Kendi is a National Book Award recipient and New York Times’ No. 1 best-selling author, and his 2019 book “How To Be An Antiracist” was described by The New York Times as “the most courageous book to date on the problem of race in the Western mind.”
The free event will feature a presentation by Kendi followed by a live-streamed, moderated conversation with questions from community members. The event is open to all and advance registration is required through the event host, Friends of the Central Library. The event is presented by Syracuse University’s Office of Diversity and Inclusion, Hendricks Chapel and The Lender Center for Social Justice.
Keith Alford, Ph.D., Syracuse University’s chief diversity and inclusion officer, says it’s appropriate that the University is presenting Kendi during the campus’ Multicultural Week.
“This week, as elevated by our Student Association, is designated to raising awareness about myriad cultural identities here on our campus and in society,” Alford says. “Multicultural week is also dedicated to active discourse about issues and challenges that impact us on a daily basis.
“Professor Kendi is one of our nation’s prolific thought leaders on anti-racism and the real work it requires,” Alford adds. “I believe his talk will raise our consciousness and spur us into constructive action regarding the racial realties of our times.”

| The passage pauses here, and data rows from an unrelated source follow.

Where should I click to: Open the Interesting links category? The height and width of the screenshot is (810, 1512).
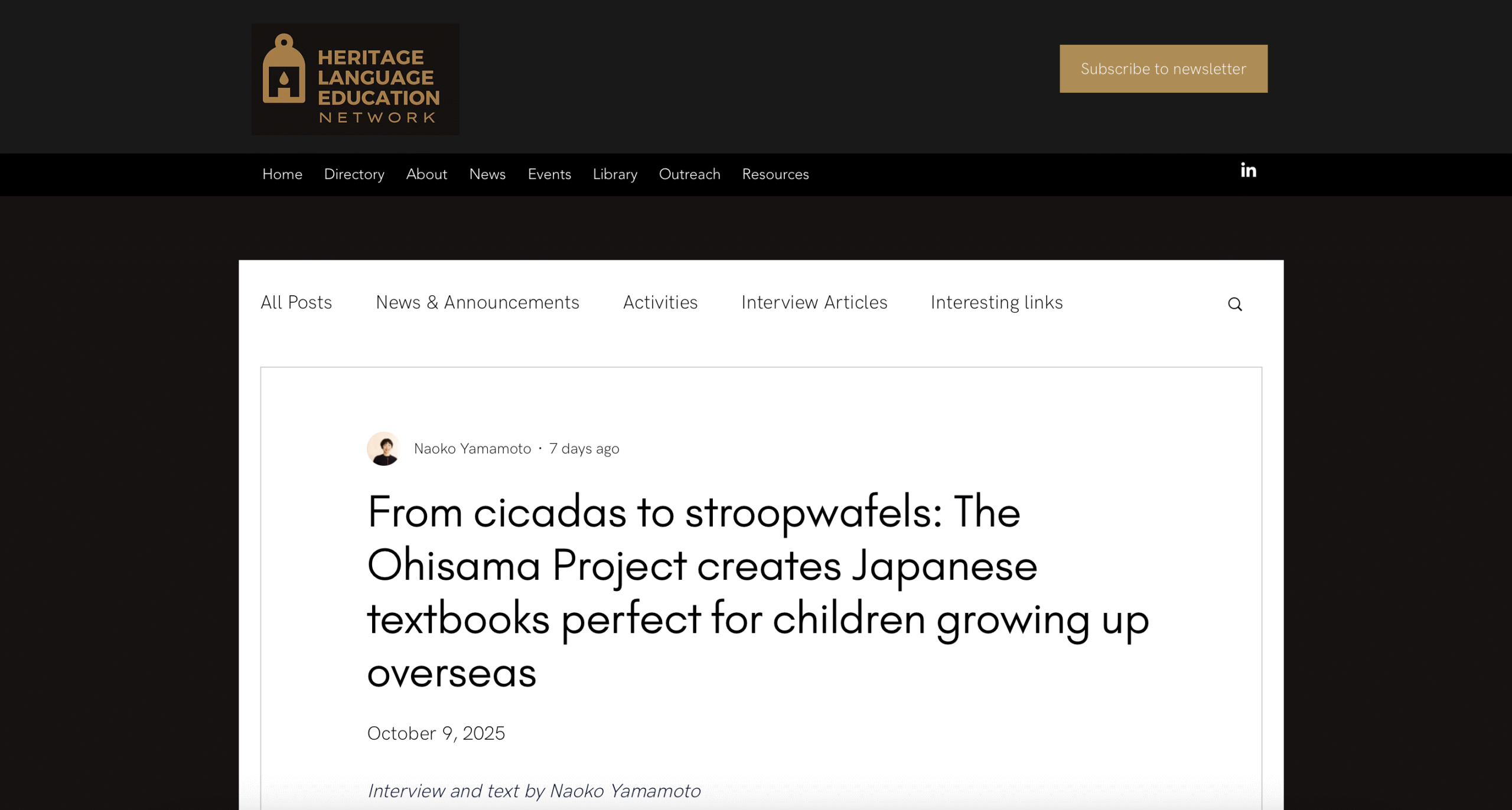(x=996, y=302)
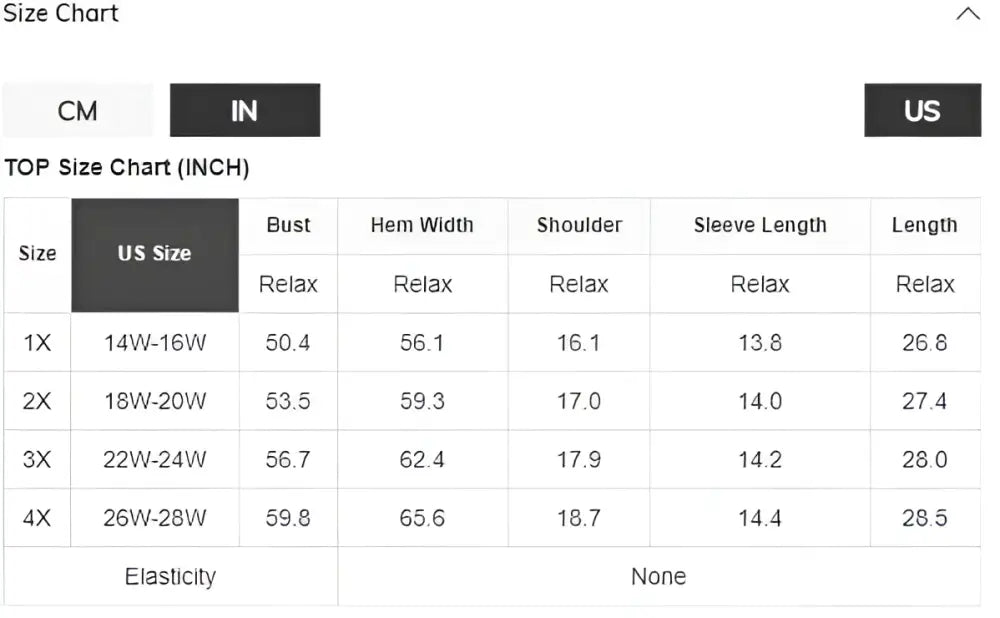Click the US Size column header
The image size is (1000, 618).
coord(155,255)
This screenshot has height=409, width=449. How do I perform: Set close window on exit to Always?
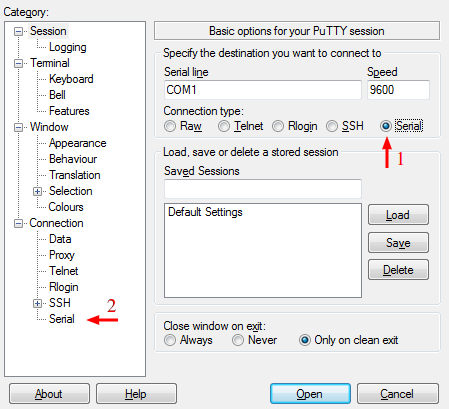click(170, 340)
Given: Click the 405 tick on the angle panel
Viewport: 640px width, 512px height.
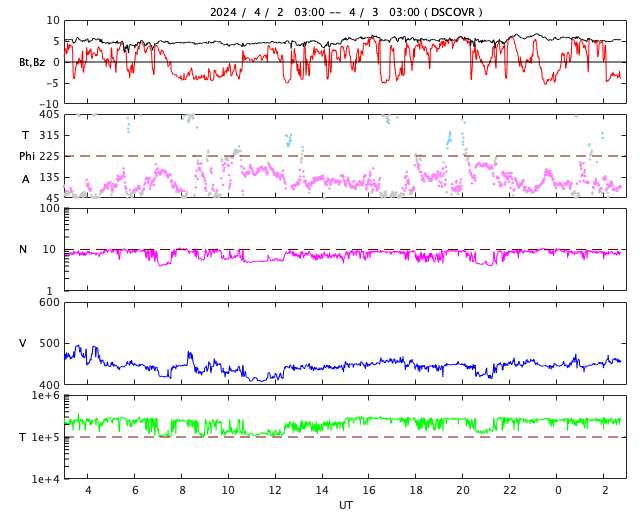Looking at the screenshot, I should (x=47, y=115).
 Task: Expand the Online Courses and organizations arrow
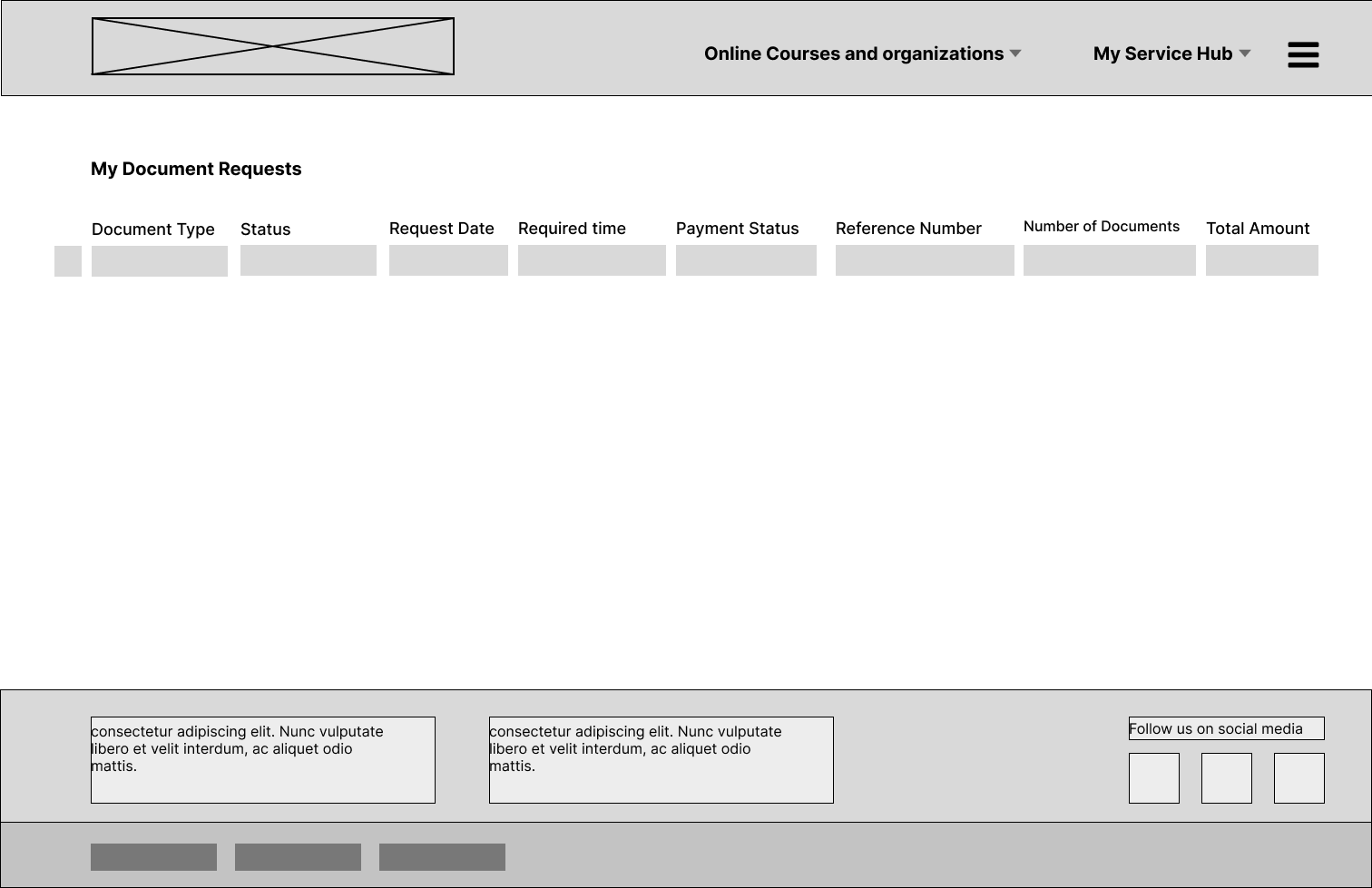1015,54
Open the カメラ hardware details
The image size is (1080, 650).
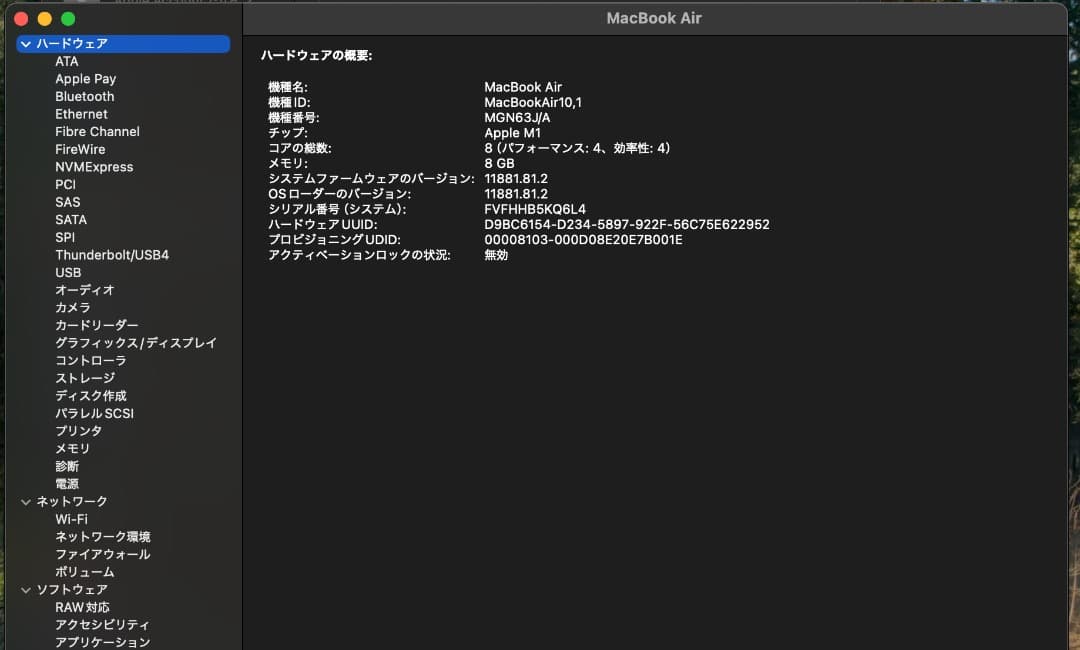pyautogui.click(x=72, y=308)
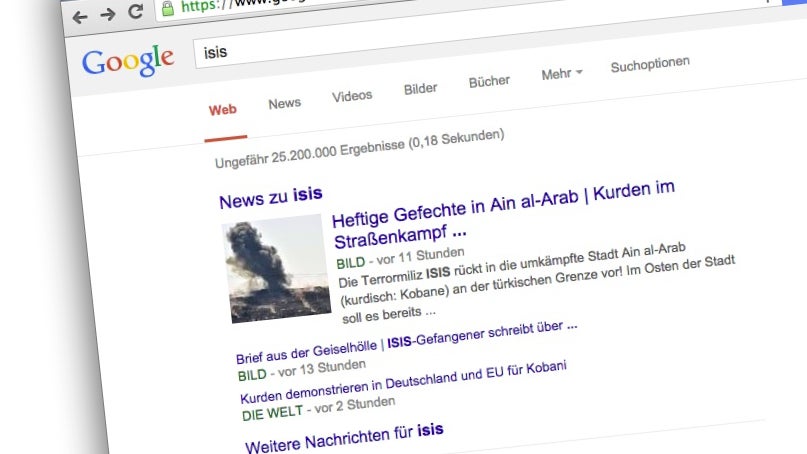Screen dimensions: 807x454
Task: Open the 'News zu isis' heading link
Action: coord(271,197)
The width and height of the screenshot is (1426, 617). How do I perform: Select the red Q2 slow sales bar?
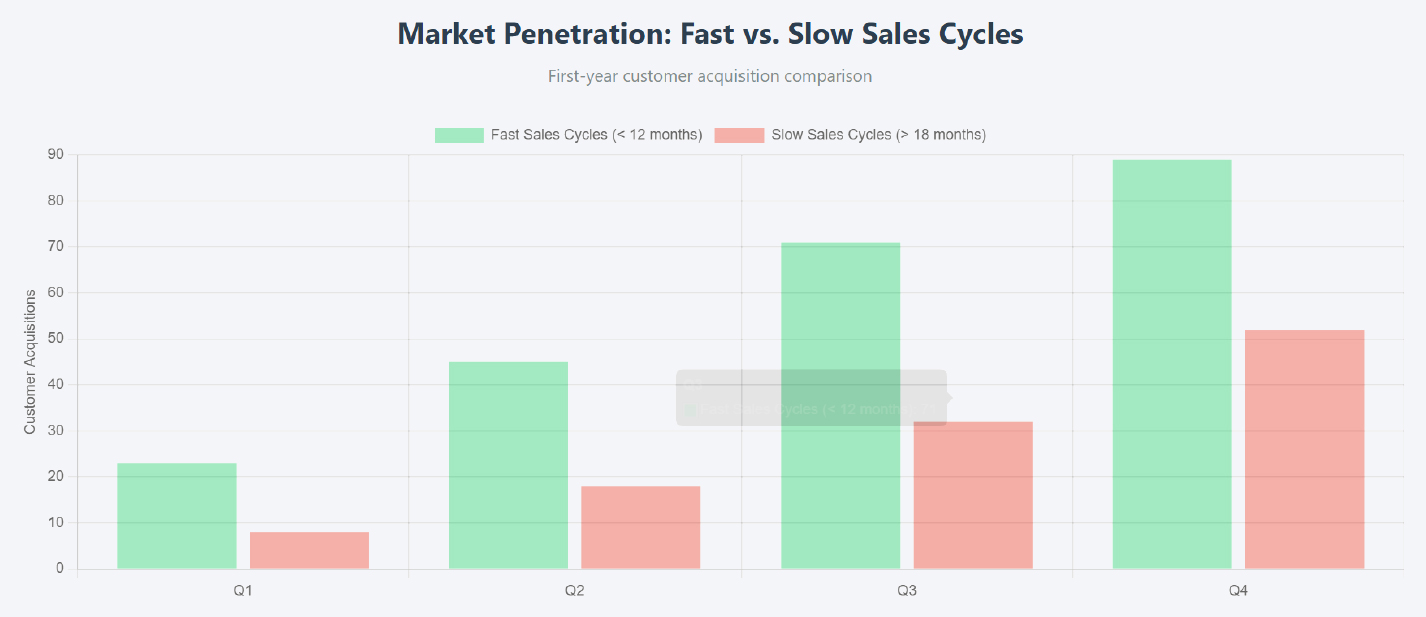[640, 527]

Marcelle Haddix, Ph.D., Dean’s Professor in Reading and Language Arts in the School of Education and co-director of The Lender Center for Social Justice, is chair of the Author Selection Committee for Friends of Central Library and the main organizer of this seminal event.
“This conversation with Professor Kendi is happening at a critical time in our collective history,” Haddix says. “We are honored to create a space for members of the Syracuse and Syracuse University community to come together to consider deeply how embodying anti-racism can cultivate a culture of equity, justice and inclusion.”
Kendi is the Andrew W. Mellon Professor in the Humanities and founding director of the Boston University Center for Antiracist Research. A contributing writer for The Atlantic and a CBS News correspondent, Kendi is also the 2020-21 Frances B. Cashin Fellow at the Radcliffe Institute for the Advanced Study at Harvard University.
Kendi’s highly anticipated next book, “Be Antiracist: A Guided Journal For Awareness, Reflection, and Action,” is available for pre-order and will be published Oct. 6.
In The New York Times’ review of “How To Be An Antiracist,” Jeffrey C. Stewart wrote that “Kendi is on a mission to push those of us who believe we are not racists to become something else: antiracists, who support ideas and policies affirming that ‘the racial groups are equals in all their apparent differences—that there is nothing right or wrong with any racial group.’ ”
TIME magazine recently named Kendi as one of the 100 Most Influential People of 2020 for providing concrete and actionable steps and recommendations that we all can take to wipe out the vestiges of racism and bigotry.
“A Community Conversation with Dr. Ibram X. Kendi” is hosted by the Friends of the Central Library and presented by Syracuse University, with sponsorship from The Central New York Community Foundation, The Gifford Foundation and WCNY.
The Friends of the Central Library (FOCL) is a nonprofit group that supports the Central Library, which is the hub of the Onondaga County Public Library system and includes city branches and suburban libraries. By providing funds to the Library System through its Gifford Author Series, FOCL helps to ensure that everyone in our community has free access to libraries and literacy and access to the dialogues and conversations that are vital to changing systems that are inequitable.